The killing of a towheaded toddler in one of Southern California's safest communities sparked widespread horror and revulsion. In such cases, the public craves closure, the reassurance provided by a prompt arrest and conviction.

After seven years, there has been no arrest, nor any closure, in the death of Cecil Turner.

For those seven years, Orange County sheriff's detectives have stuck doggedly to the belief that the boy's stepfather killed him, possibly with Wu's help, and that she has been covering up for her husband all this time.

Twice, detectives have asked the Orange County district attorney's office to file charges against Marie and Feilong Wu. Twice, prosecutors have refused, citing insufficient evidence.

Confidential Sheriff's Department records, released in connection with a lawsuit by the Wus, permit a detailed look at the investigation for the first time.

From the start, detectives doubted that the boy had strayed from his apartment and been abducted, as his mother insisted.

Yet investigators could find no evidence directly implicating the Wus -- no fingerprints, no witnesses. Their belief in the couple's guilt was based on the circumstances, on the knowledge that family members are often responsible for the killings of small children, and on a polygraph exam that detected deceptiveness on the part of Feilong Wu.

More than 2,000 pages of the internal documents show how detectives' suspicions hardened, despite the dearth of evidence, and how their attention remained riveted on the Wus long after the investigation hit a dead end.

After the family moved from California in 2000, investigators tracked them across the country, the documents show. They used contacts in the Justice Department to try to freeze Feilong's application for U.S. citizenship.

They had C.T.'s older sister questioned by a social worker in Texas, believing that the girl might implicate her mother and stepfather. She did not.

Though they were never arrested or charged, the Wus say the publicity surrounding the investigation, and statements by sheriff's officials describing them as suspects, nearly ruined their lives.

Feilong, the family breadwinner, lost his job as a diving coach soon after C.T.'s death. The family was evicted from their Mission Viejo apartment that Christmas Eve and their car was repossessed. Marie said they would have become homeless if a Dana Point church had not paid for an apartment for several months.
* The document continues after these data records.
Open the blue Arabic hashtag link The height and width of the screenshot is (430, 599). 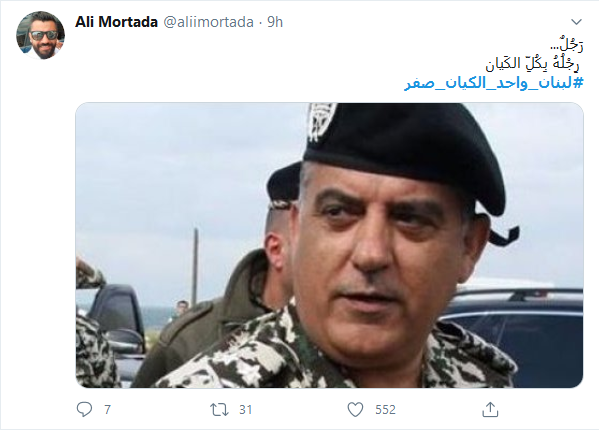pos(494,82)
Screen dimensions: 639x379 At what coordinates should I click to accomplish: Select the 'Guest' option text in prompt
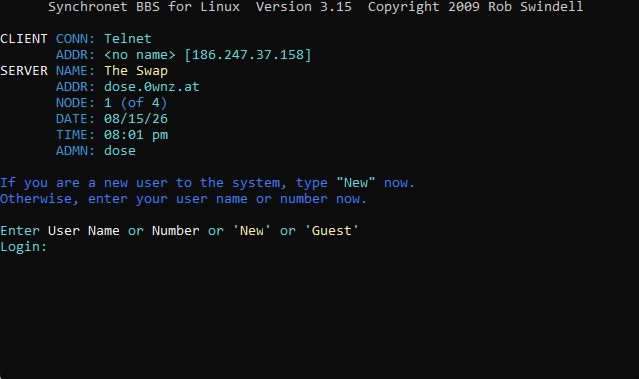332,231
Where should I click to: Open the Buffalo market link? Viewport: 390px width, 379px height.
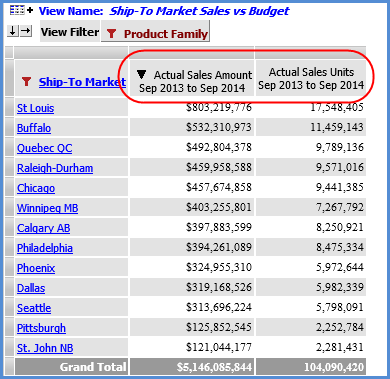(x=34, y=128)
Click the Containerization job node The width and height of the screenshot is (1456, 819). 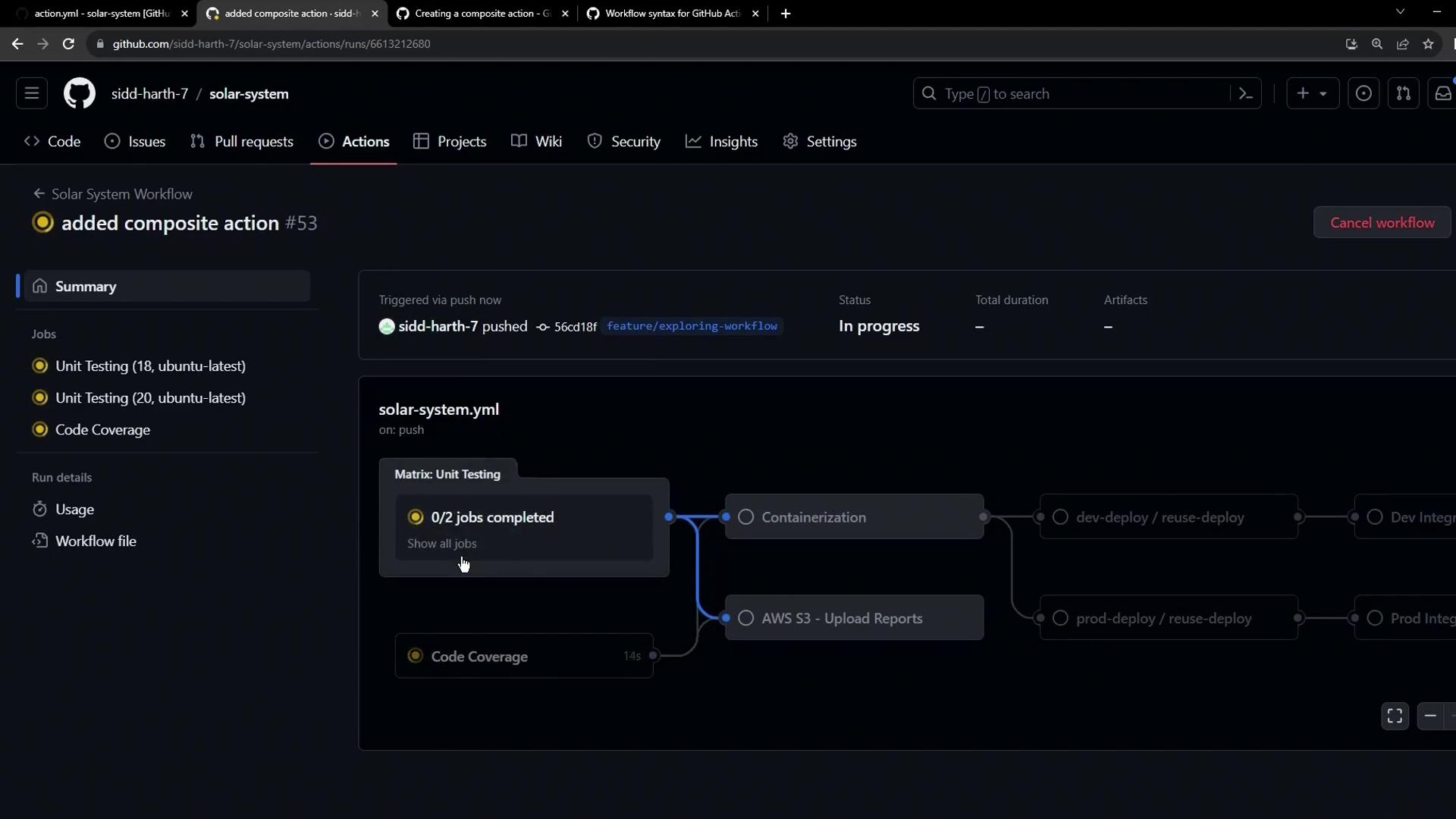coord(854,517)
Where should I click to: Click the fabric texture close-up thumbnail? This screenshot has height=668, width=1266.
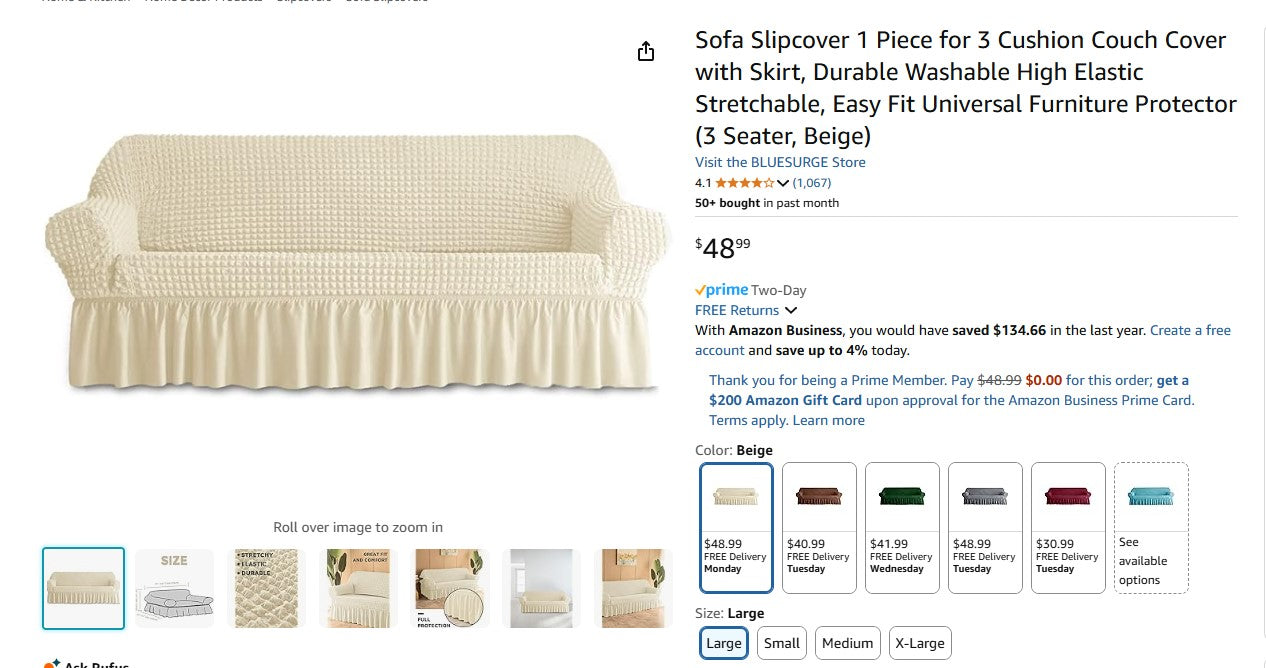click(266, 588)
The couple now live in Las Vegas, where Feilong, a former world-class platform diver, performs with Cirque du Soleil. The Wus say detectives were right to investigate the possibility that they killed C.T.

"But there comes a time," said Feilong, 33, "when you have to open your mind and look for something else. That was something they didn't do. They continued to pursue the same theories they always had, and they never got anywhere."
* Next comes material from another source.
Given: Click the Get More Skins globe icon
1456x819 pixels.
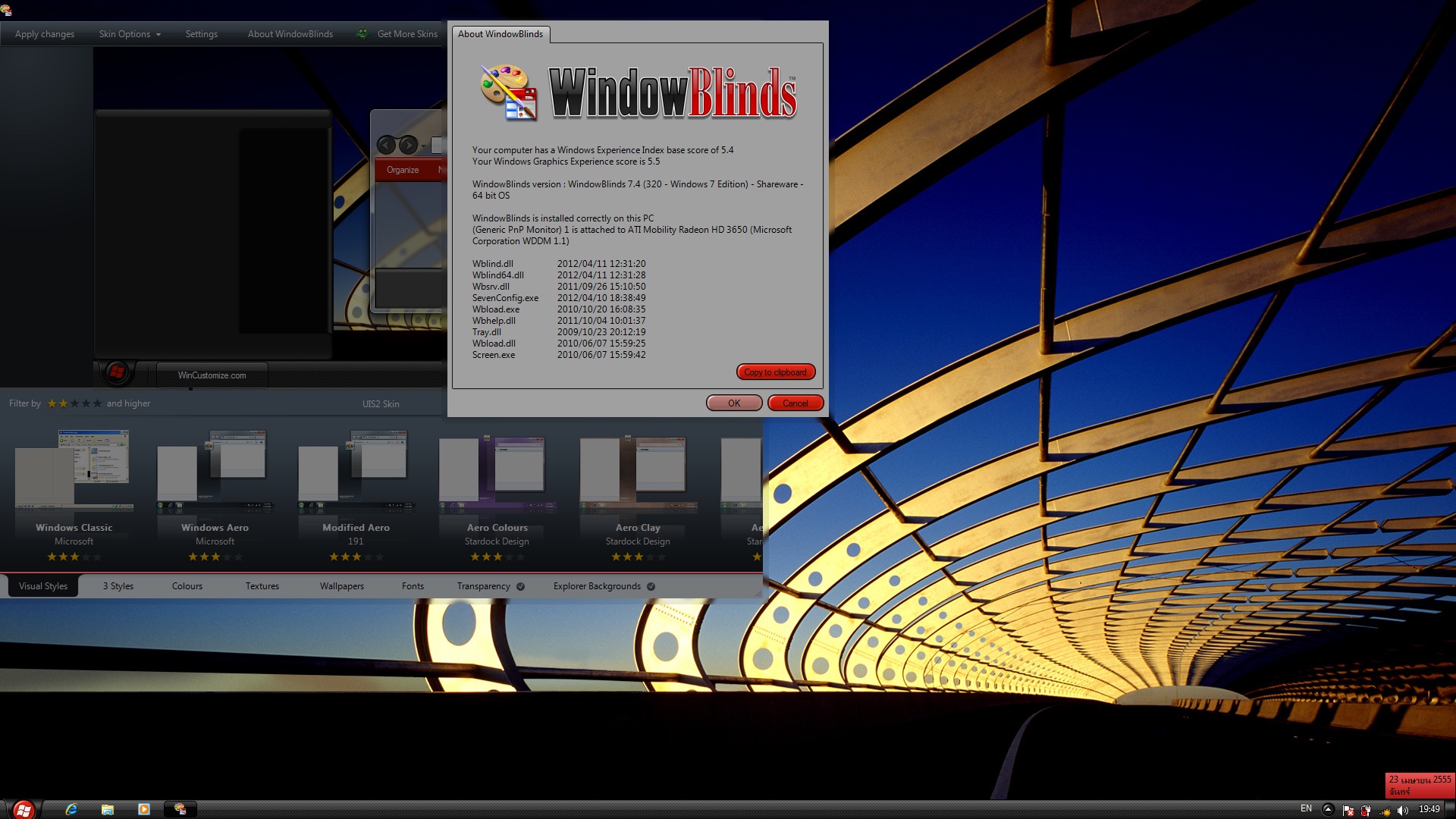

Sheriff's detectives and their higher-ups declined to discuss the case. But in legal papers and arguments in the Wus' lawsuit, lawyers for the Sheriff's Department indicated that investigators have not changed their opinion.

They still believe C.T. was the victim not of an unseen stranger, but of Marie and Feilong Wu.

A 76-Step Stairway

When sheriff's deputies responded to Marie's 911 call that summer morning -- Monday, Aug. 12, 1996 -- Feilong told them that he was the last member of the family to see C.T.

Feilong said that after getting up about 7:30 a.m., he had carried the boy from his crib and put him on the living room sofa so he could watch cartoons. Then, Feilong said, he went for a jog.

He said he returned 45 minutes later to find his wife and stepdaughter rushing about in their nightgowns, searching for the baby of the family.

The couple said that C.T. had managed to get out of the apartment before and had once tried to follow his stepfather down a steep, 76-step stairway leading to a jogging path next to Oso Creek, which runs through a ravine behind the Villa Marguerite apartments (since renamed the Larkspur Canyon apartments).

Scores of sheriff's deputies, volunteers and other searchers tramped through the ravine, assisted by bloodhounds and helicopters.

In the hubbub, two sheriff's detectives invited Marie into their unmarked car and questioned her in detail about her marriage to Feilong and his relations with his two stepchildren -- C.T. and his sister, Bryttnie, who was about to turn 4.